Anche nei brani più malinconiche, c’è sempre un lato di speranza in fondo.
Tutto questo arriva da una cultura contadina. Io arrivo dalla campagna dove vige la regola del ciclo naturale della semina e raccolta. Il mio percorso di vita è riassumibile in questo.  Devo seminare e sperare che ci sia un raccolto. Non avendo il futuro in tasca non si può esser pessimisti, ti fa vivere male il tempo. Io sono ottimista.

Come ci si approccia a scrivere e comporre un brano de La Rua, con sei teste da unire?
Noi facciamo un brainstorming. Io scrivo un brano, prendo la voce e lo mando ad ognuno dei ragazzi per lavorarci.  Ognuno di noi è produttore e arrangiatore da sempre. Ognuno da il suo arrangiamento, arriviamo in sala prove e li ascoltiamo tutti decidendo di tenere di ognuno le parti più interessanti e iniziamo a vestire il brano. Lo proviamo e se funziona musicalmente, lo raffiniamo grazie all’aiuto di Dario Faini. Il brano finito è il sunto del lavoro di sette persone. Siamo una sorta di fabbrica.

Ci sono dei compromessi nel disco?

Sono con noi stessi. Ognuno di noi arriva da un genere musicale diverso e dai dei modi di approcciarsi alla musica differente. Basti pensare a I miei rimedi e Mai come mi vuoi tu, musicalmente due mondi differenti. Il passato migliore che ho è arrangiato completamente dal batterista, Mai come mi vuoi tu è nata in sala prove. Ogni volta facciamo degli esperimenti particolari.

Perché il mercato indipendente e il mercato pop non ha capito da subito i La Rua?
Noi siamo nella terra di mezzo, non siamo né troppo indie né troppo pop.

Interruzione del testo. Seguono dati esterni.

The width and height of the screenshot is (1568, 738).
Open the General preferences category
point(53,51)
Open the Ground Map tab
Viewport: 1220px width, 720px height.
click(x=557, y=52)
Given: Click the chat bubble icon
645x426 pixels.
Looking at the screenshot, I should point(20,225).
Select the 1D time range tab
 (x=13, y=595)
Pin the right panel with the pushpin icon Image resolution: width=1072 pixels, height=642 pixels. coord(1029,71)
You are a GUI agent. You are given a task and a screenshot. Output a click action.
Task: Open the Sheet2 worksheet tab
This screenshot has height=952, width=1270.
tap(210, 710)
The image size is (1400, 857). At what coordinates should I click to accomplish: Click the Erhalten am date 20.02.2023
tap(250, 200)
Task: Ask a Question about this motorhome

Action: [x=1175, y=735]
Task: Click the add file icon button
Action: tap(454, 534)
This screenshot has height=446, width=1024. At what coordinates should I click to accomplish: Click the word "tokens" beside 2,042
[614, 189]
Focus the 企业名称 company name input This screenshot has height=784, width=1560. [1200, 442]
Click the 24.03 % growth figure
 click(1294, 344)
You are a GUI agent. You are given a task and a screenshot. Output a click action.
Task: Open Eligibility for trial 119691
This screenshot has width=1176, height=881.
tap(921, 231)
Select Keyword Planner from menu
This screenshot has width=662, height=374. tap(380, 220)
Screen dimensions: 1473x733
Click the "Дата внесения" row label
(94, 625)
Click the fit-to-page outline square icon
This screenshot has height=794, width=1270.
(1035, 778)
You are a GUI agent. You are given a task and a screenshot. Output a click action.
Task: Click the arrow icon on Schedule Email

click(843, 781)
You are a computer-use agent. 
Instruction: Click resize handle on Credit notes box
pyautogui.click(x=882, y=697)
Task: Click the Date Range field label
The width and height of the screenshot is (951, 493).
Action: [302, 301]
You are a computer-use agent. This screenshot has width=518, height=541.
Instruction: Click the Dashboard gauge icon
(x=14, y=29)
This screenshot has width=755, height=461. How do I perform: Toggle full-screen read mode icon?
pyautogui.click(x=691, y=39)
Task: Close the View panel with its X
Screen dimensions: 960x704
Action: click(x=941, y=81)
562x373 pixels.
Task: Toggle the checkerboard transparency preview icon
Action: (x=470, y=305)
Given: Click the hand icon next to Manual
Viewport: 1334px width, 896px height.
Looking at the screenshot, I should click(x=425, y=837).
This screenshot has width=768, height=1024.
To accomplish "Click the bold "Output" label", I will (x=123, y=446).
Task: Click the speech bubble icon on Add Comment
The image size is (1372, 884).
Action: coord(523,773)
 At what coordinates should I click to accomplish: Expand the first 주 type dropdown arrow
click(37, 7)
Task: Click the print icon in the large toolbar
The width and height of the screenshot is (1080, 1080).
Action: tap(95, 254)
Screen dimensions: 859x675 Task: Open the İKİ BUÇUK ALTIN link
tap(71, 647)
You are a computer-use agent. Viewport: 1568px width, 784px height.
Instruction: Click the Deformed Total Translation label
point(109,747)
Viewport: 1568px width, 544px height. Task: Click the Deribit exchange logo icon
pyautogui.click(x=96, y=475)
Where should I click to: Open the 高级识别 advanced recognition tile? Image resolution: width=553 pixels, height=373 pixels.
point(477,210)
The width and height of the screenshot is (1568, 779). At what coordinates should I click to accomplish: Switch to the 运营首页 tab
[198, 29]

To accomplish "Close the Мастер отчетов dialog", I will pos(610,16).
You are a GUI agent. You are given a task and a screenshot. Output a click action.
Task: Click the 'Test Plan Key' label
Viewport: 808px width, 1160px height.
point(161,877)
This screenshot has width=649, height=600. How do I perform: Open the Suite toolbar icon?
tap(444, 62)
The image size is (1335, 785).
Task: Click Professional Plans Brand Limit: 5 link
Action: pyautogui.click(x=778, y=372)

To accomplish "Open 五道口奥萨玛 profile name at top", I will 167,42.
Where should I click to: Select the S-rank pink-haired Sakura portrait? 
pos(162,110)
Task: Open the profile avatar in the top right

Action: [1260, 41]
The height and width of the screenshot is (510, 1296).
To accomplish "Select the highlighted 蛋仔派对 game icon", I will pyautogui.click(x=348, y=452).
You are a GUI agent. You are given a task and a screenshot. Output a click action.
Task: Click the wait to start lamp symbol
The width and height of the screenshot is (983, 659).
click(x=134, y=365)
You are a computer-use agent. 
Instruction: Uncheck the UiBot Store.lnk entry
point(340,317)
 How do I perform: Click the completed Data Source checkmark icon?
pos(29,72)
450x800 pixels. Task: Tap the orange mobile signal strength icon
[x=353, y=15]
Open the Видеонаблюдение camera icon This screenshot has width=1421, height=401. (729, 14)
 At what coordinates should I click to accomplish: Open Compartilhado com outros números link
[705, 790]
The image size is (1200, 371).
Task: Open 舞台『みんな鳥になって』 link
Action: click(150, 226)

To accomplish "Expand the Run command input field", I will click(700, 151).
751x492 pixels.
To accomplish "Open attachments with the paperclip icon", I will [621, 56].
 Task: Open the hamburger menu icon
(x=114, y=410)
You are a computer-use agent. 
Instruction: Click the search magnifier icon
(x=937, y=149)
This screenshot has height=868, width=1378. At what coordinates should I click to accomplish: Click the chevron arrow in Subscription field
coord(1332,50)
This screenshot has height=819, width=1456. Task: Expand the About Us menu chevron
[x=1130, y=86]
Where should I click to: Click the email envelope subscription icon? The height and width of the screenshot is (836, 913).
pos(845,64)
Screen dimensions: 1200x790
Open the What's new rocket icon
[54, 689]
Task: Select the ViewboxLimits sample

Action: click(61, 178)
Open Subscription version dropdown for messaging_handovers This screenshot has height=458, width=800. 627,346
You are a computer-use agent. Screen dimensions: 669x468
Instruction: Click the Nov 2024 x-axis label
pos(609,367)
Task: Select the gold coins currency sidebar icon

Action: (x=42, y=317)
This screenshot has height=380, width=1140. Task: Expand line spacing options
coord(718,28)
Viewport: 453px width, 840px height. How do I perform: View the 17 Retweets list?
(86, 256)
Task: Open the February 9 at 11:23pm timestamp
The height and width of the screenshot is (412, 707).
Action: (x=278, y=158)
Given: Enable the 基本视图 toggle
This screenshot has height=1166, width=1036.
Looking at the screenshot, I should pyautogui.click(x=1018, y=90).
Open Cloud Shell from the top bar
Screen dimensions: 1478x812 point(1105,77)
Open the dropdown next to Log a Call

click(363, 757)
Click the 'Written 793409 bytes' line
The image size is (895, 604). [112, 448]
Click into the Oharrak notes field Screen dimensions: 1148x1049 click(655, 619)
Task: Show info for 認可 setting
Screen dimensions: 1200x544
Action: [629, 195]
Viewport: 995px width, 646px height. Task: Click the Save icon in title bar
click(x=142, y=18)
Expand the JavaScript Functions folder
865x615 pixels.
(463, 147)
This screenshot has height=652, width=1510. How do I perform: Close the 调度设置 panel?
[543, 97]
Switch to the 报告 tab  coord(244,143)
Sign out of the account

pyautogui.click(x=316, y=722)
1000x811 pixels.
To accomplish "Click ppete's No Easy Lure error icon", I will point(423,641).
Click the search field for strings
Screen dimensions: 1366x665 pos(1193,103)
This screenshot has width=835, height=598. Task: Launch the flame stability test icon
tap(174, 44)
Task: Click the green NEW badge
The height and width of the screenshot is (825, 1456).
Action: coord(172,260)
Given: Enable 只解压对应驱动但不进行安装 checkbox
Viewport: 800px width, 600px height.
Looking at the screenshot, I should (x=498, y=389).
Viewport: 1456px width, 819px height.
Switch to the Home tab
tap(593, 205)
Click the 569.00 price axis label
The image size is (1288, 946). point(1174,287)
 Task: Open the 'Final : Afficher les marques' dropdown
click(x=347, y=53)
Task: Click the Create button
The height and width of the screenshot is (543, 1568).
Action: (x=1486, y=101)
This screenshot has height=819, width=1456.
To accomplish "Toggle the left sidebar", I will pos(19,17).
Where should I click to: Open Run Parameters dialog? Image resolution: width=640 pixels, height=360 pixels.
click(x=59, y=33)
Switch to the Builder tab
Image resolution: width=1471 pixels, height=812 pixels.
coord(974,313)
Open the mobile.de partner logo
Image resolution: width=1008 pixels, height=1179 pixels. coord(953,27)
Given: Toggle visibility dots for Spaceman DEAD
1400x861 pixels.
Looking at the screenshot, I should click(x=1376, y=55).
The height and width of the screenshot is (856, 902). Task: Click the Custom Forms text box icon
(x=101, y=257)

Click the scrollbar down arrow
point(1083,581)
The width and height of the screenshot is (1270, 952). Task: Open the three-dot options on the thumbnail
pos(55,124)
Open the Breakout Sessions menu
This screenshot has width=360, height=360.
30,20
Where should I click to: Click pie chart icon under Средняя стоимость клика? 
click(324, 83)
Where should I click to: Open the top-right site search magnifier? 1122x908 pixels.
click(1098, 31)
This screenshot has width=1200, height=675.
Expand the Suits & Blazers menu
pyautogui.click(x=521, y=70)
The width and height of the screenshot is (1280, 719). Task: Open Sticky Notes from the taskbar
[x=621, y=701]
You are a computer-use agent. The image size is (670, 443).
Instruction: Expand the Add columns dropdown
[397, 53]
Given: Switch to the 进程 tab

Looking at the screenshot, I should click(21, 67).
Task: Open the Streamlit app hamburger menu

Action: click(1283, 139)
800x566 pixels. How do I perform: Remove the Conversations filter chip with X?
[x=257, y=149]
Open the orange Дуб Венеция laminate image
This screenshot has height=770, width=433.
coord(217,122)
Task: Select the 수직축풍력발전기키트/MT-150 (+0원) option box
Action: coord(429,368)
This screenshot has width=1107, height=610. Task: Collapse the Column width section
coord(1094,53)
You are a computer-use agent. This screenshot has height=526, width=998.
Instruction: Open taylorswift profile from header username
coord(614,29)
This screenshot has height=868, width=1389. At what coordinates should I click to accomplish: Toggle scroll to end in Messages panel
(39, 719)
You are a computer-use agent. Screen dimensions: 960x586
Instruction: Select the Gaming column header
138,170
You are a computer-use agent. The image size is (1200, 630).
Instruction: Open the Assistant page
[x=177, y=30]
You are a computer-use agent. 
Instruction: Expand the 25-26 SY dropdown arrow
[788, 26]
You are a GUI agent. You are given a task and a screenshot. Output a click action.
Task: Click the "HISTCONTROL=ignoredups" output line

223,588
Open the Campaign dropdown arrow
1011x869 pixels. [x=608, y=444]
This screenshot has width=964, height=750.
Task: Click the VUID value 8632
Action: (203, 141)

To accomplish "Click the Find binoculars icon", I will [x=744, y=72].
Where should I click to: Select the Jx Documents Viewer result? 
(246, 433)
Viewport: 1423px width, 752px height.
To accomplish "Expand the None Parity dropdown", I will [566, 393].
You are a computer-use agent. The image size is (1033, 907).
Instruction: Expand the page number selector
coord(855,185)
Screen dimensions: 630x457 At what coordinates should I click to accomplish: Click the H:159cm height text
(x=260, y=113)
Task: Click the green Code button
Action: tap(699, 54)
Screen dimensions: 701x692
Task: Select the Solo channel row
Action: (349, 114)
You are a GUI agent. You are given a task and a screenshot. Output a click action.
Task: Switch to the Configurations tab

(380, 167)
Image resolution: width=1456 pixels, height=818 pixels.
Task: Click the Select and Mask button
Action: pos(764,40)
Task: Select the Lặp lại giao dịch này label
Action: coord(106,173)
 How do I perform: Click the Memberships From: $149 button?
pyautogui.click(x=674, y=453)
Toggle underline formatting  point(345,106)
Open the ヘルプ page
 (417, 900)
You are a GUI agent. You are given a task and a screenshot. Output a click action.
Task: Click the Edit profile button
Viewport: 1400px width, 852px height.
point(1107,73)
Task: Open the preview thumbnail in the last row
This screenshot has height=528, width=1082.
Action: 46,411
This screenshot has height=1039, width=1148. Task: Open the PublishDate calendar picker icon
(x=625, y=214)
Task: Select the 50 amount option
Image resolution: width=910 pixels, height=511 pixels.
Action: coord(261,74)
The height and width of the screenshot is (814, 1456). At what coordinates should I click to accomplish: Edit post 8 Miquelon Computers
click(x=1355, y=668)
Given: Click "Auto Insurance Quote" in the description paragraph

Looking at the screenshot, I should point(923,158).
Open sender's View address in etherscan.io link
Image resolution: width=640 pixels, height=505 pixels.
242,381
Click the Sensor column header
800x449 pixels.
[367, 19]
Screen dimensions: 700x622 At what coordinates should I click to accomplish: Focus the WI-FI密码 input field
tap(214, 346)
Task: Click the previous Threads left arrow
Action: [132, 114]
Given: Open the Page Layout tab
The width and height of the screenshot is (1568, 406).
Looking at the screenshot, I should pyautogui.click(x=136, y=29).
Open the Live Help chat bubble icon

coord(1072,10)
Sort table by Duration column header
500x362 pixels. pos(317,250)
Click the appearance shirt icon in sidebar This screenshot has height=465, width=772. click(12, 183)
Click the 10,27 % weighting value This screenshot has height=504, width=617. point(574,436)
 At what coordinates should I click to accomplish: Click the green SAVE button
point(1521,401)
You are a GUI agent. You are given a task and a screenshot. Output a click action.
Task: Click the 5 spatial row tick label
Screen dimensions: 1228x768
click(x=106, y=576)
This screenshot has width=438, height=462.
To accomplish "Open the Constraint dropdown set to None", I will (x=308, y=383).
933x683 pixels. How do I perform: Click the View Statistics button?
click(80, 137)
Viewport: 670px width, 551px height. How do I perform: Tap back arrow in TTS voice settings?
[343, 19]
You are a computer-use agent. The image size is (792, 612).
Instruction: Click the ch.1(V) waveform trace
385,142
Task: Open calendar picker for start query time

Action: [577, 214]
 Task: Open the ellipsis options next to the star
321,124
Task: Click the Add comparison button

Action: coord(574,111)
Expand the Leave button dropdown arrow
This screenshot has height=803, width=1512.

Le persone per capirti devono avere una serie di brani da ascoltare. Quando  ci sono uno o due album è ancora presto per farsi comprendere. Le persone possono iniziare ad entrare in sintonia solo dopo il terzo o quarto disco. Ci stanno conoscendo solo ora.

Avete firmato con Barley Arts, cosa dobbiamo aspettarci?
Tanti concerti, non vedo l’ora di iniziare a suonare. Tutto quello che ho vissuto è stato quasi un travaglio enorme. Non sono riuscito a godermi a pieno la trasmissione o la registrazione del disco, perché mi è mancata la dimensione del live. Il concerto è il cerchio che si chiude, è una comunione, si urla insieme, ci si urla le canzoni in faccia. Credo che la musica abbia ragione di esistere solo se si può esprimere dal vivo.

Qual è stato il brano più difficile da scrivere e comporre?
I miei rimedi, perché ha un testo molto importante con diverse dichiarazioni. E’ stato scritto in diverse ripetizioni. Anche dal vivo sento che di volta in volta c’è da metterci mano per non andare a toccare, a sporcare quello che il testo racconta. Per me il brano, ciò che è stato scritto, deve arrivare dritto nell’animo delle persone e non esser rovinato. Immagino questo brano come un cielo aperto che non deve esser distorto dal traffico, il brano deve  arrivare senza estetismi musicali.